Se estaba bien en la cervecería Zacatecas, sobre todo después de haber concluido una intensa caminata. Rosalía decidió que un paseo por el barrio de Santa María la Ribera nos levantaría el ánimo. No tuve inconveniente, me calcé los zapatos más cómodos y me puse a su entera y total disposición. Después de vagar sin rumbo, admirar la casa donde había nacido Mariano Azuela, encontrar la casa del Dr. Atl, visitar la fundación Matías Romero y rodear varias veces la alameda, acordamos tomar un descanso. Atropellado por el entusiasmo de mi mujer no me atreví a comentar que varias generaciones de mi familia habían vivido en esta colonia. Mi bisabuelo trabajó con los hermanos Flores, fundadores del fraccionamiento de Santa María la Ribera, fue un magnífico administrador, puesto que le permitió adueñarse de varios predios. Su hijo, es decir mi abuelo, se contrató durante un tiempo como administrador de la fabrica de chocolates La Malinche, pero antes de consolidar su carrera conoció a una corista francesa que le vació los bolsillos. Su hijo, es decir mi padre, heredó una casona ordenada alrededor de un hermoso solar, además de otras que rentó a familiares. Estos parientes lo veían como a un salvador, pero cuando mi padre intentaba cobrarles o aumentarles la renta no lo bajaban de un despiadado usurero: no era ni una cosa ni la otra.
–Leí Los de abajo en la secundaria, como todo el mundo, ¿o no? –dijo Rosalía.
–Sí, yo también.
–A mi madre le extrañaba verme siempre llevando un libro para todos lados, no me hacía comentarios al respecto, pero imaginaba que las cosas no estaban en su sitio –Rosalía recargaba los codos sobre la mesa y entrecruzaba sus manos.
–Me imagino que no erraba en sus presentimientos, querida Sor Juana.
–Sí, por supuesto. A ella le gustaba la música. Ponía un disco en las mañanas y bailaba. Cuando dejó de hacerlo se murió.
–Si renuncias a la música que te ha acompañado en la vida es que estás diciendo adiós –añadí, dramático. Preferí no mencionar que eso mismo había sucedido con mi madre.
–Estás diciendo adiós –repitió para sí Rosalía.
–Nada menos.
–Cuando te conocí, en Tijuana, pensé que eras un conocedor de libros, un bibliófilo, pero veo que…
–No puedo leer como antes, me distraigo.
–Sí, ese es tu problema, la falta de concentración y dedicación.
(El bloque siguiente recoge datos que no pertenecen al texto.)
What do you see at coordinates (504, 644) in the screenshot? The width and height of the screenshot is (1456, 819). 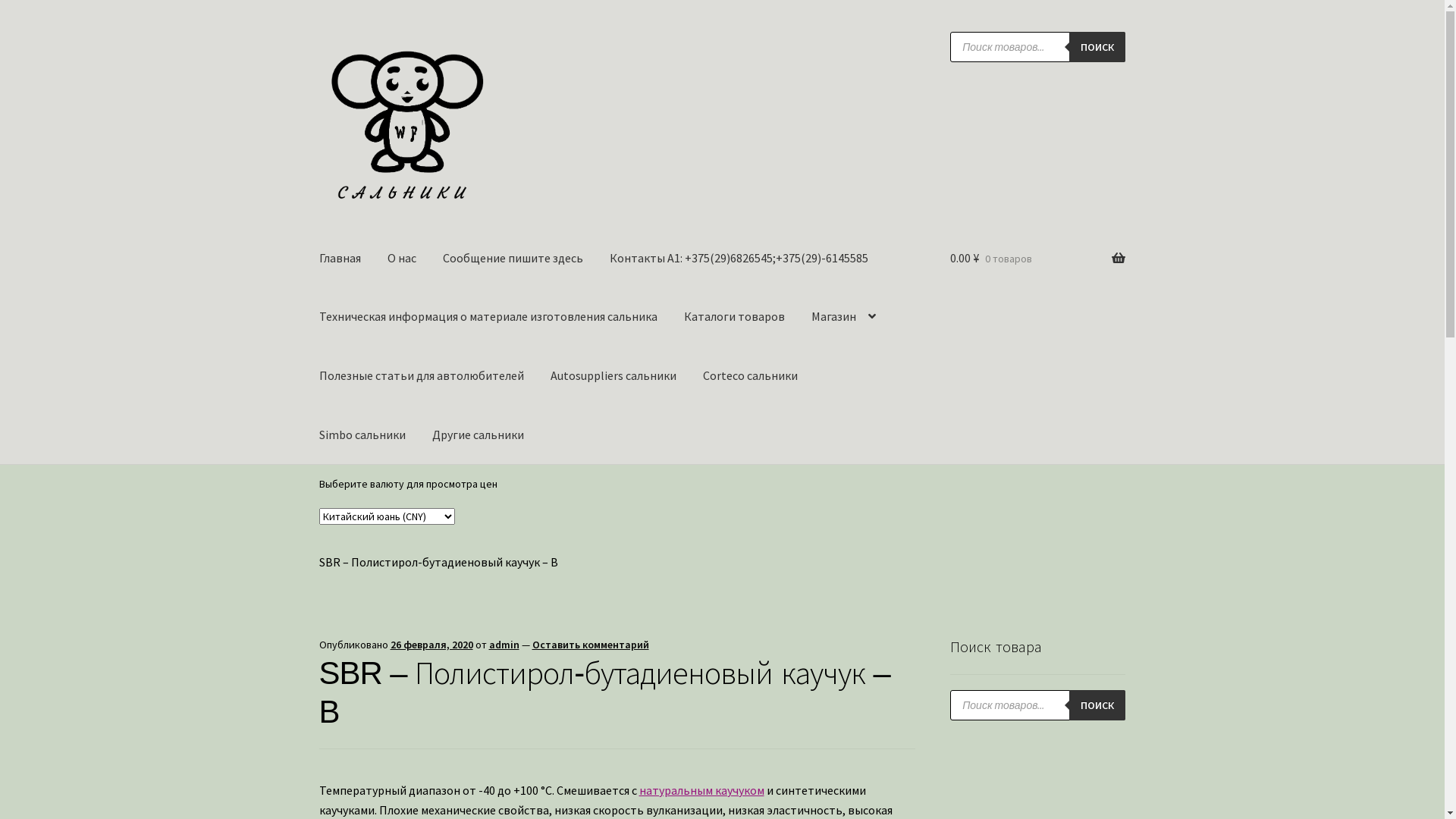 I see `'admin'` at bounding box center [504, 644].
–No me parece un problema, ¿cómo puede una persona concentrarse? –dije. El mesero, un hombre gordo y sonriente puso encima de la mesa dos cervezas más.
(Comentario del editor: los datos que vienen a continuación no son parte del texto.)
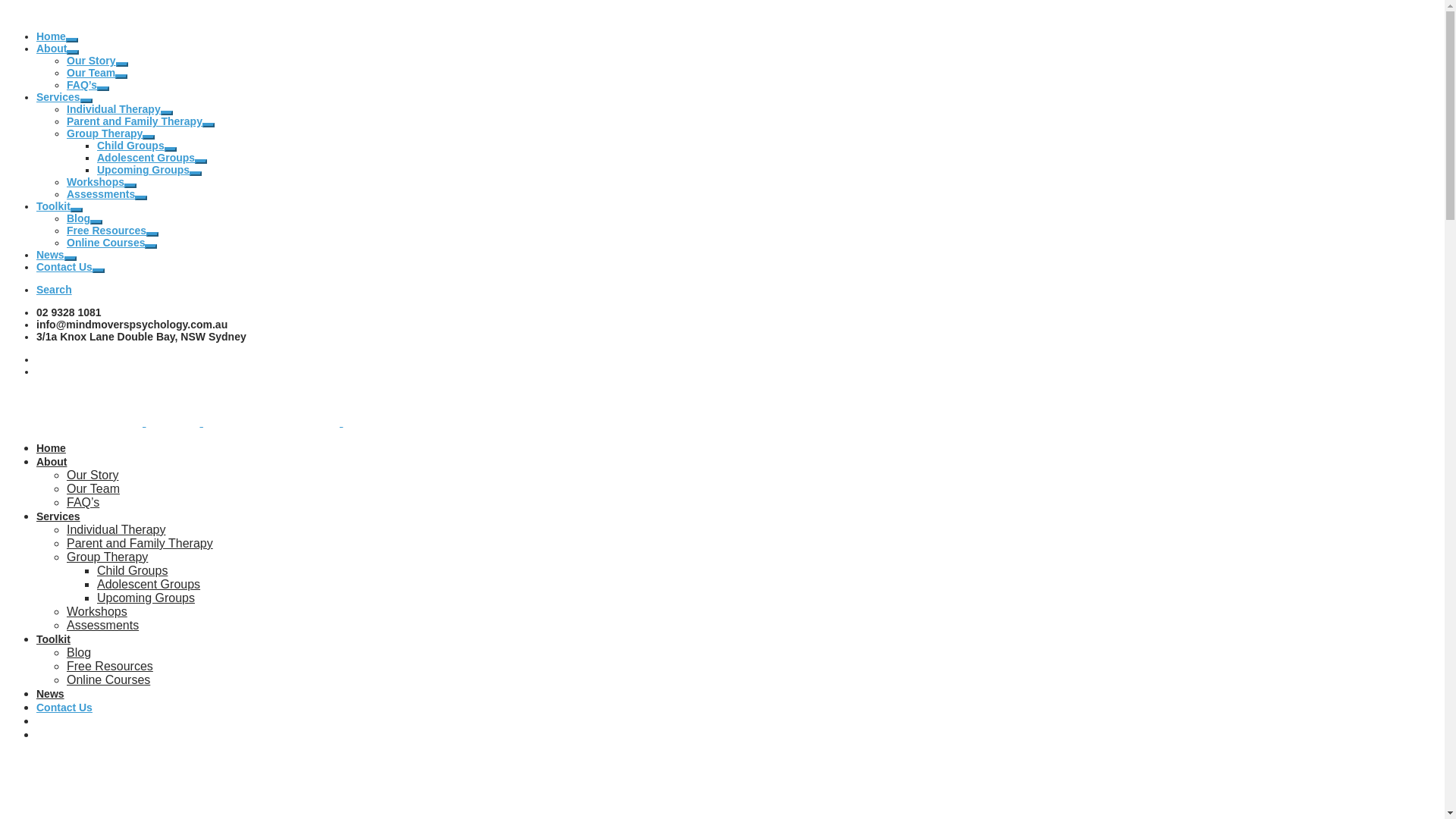 The width and height of the screenshot is (1456, 819). What do you see at coordinates (65, 218) in the screenshot?
I see `'Blog'` at bounding box center [65, 218].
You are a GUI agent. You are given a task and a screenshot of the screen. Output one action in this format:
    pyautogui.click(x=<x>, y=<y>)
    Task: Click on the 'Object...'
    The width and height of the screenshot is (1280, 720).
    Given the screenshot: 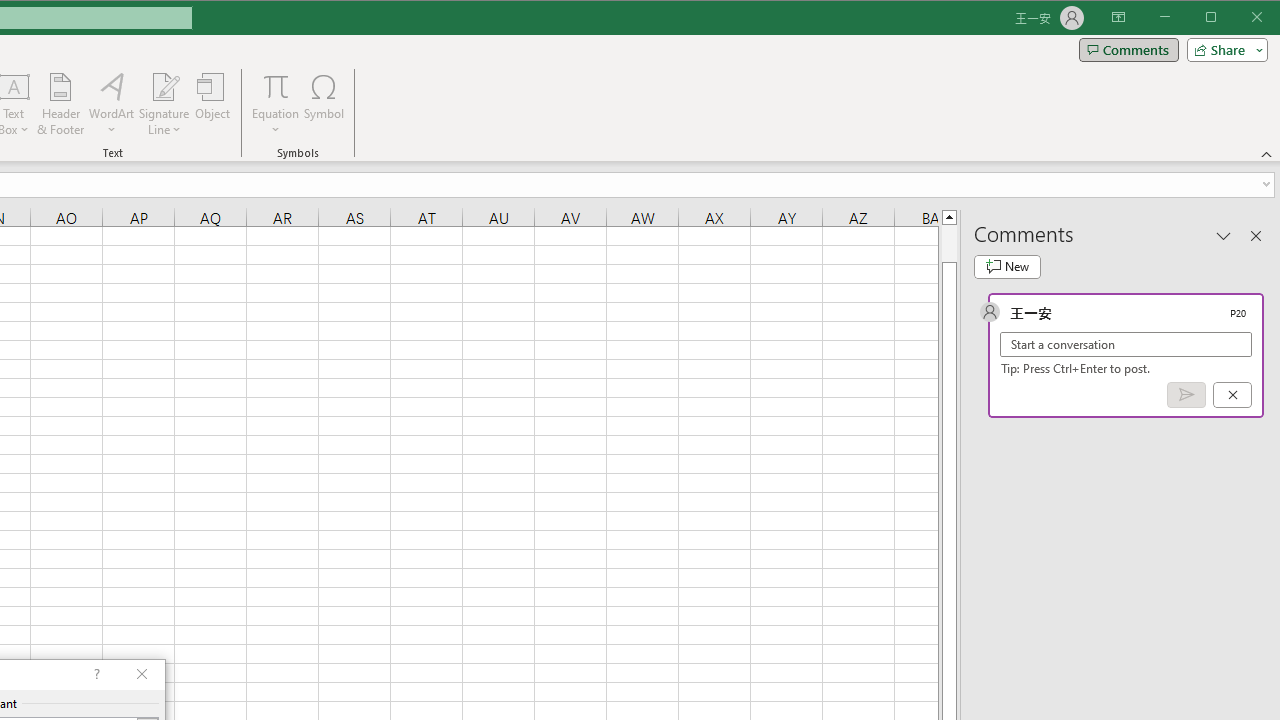 What is the action you would take?
    pyautogui.click(x=213, y=104)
–Para leer se requiere concentración.
–Hace varios meses compré una novela solo para enterarme por qué una obra a la que un escritor ha dedicado toda su sabiduría se remata a mitad de la calle en diez pesos.
–Debió ser malísima.
–No, de ninguna manera, se llama Una soledad demasiado ruidosa.
–¿Quién la escribió?
–¿Vamos a seguir buscando edificios famosos?
–Sospecho que te has cansado.
–Estoy cansado, déjame esperarte en la cervecería.
–Bueno, pero no te emborraches. Qué mala compañía eres, Orlando.